▸ PROVIDED PASSAGE:
Complications After PD Surgery for Mesothelioma

Complications After PD Surgery

Durable air leak is one of the most common complications after PD surgery for pleural mesothelioma, according to the authors of a new study. People with overall better health are less likely than others to experience the problem. 

Air leaks happen when inhaled air does not stay in the alveoli in the lungs. Instead, it leaks into the area around the lungs. This can cause breathing problems and put pressure on the heart. Too much leaked air can even collapse a lung.

A new Japanese study found that more than half of mesothelioma patients analyzed experienced serious complications after PD surgery. One in three patients suffered from air leak for more than ten days. 

Pleurectomy/Decortication for Mesothelioma

Pleural mesothelioma is a membrane cancer caused by asbestos. Tumors arise on the pleural membrane that surrounds the lungs. Pleurectomy/decortication (PD) surgery is one of two major surgical approaches to pleural mesothelioma. The other is extrapleural pneumonectomy (EPP).

▸ RAW DATA:

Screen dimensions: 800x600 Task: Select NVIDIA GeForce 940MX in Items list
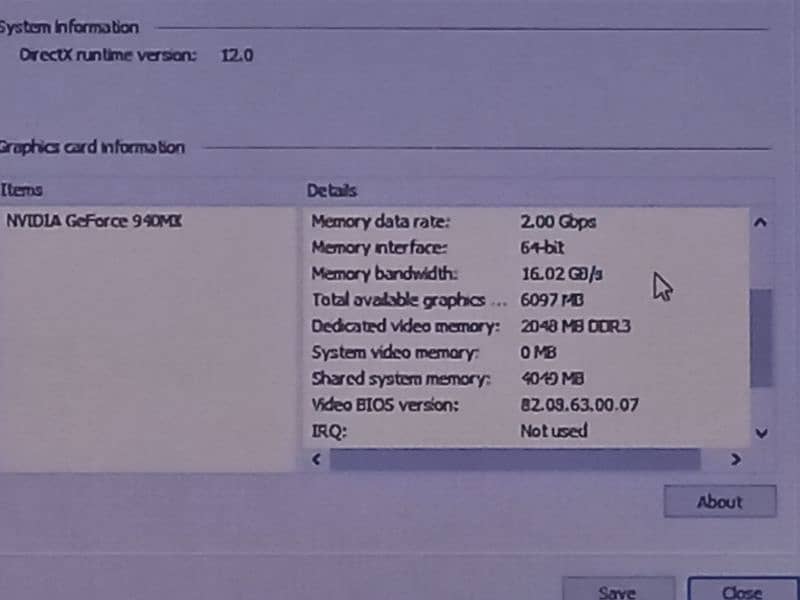pyautogui.click(x=94, y=222)
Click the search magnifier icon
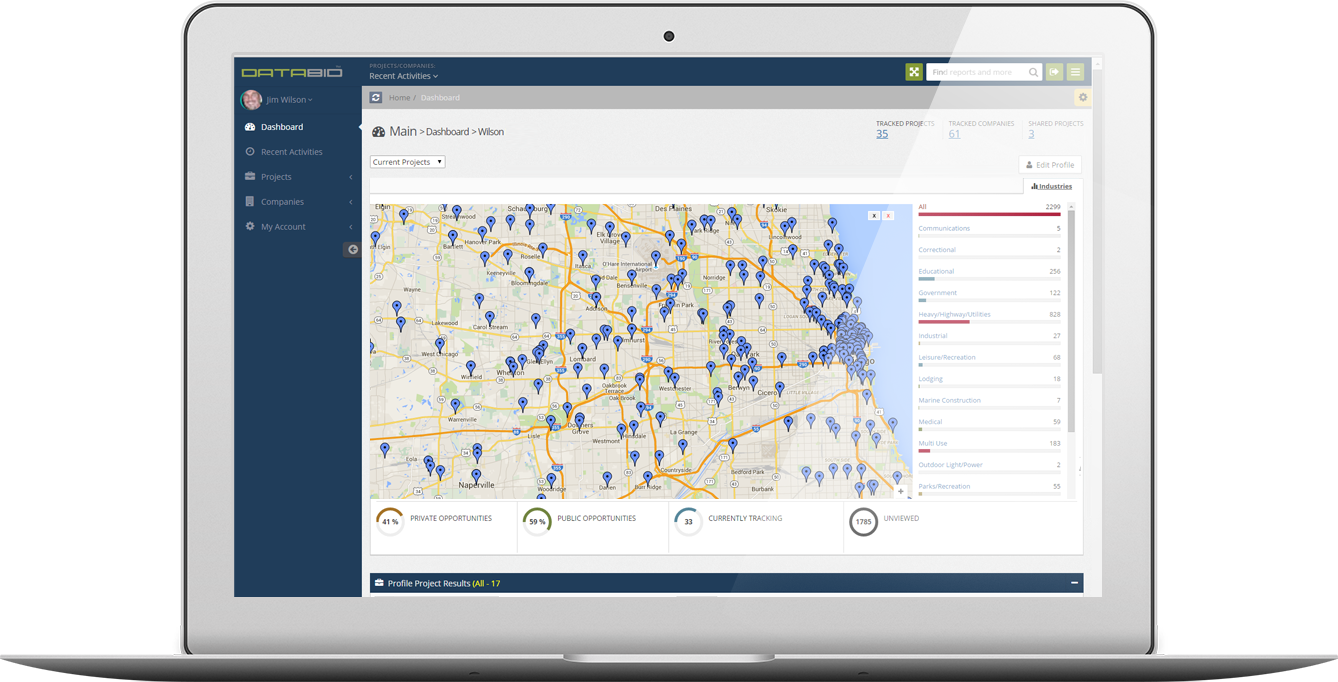Image resolution: width=1338 pixels, height=682 pixels. [x=1033, y=71]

▸ EXERCISES TO COMPLETE:
• 1. Translate this sentence from the mesothelioma surgery article into Spanish: "Air leaks happen when inhaled air does not stay in the alveoli in the lungs."
• 2. According to the mesothelioma surgery article, what share of patients had an air leak lasting more than ten days?
• 3. Reproduce the part of the mesothelioma surgery article that begins at "A new Japanese" and ends after "extrapleural pneumonectomy (EPP).".
None of the lines are needed for these tasks.

▸ ANSWERS PROVIDED:
• 1. Las fugas de aire se producen cuando el aire inhalado no permanece en los alvéolos de los pulmones.

• 2. One in three patients.

• 3.
A new Japanese study found that more than half of mesothelioma patients analyzed experienced serious complications after PD surgery. One in three patients suffered from air leak for more than ten days. 

Pleurectomy/Decortication for Mesothelioma

Pleural mesothelioma is a membrane cancer caused by asbestos. Tumors arise on the pleural membrane that surrounds the lungs. Pleurectomy/decortication (PD) surgery is one of two major surgical approaches to pleural mesothelioma. The other is extrapleural pneumonectomy (EPP).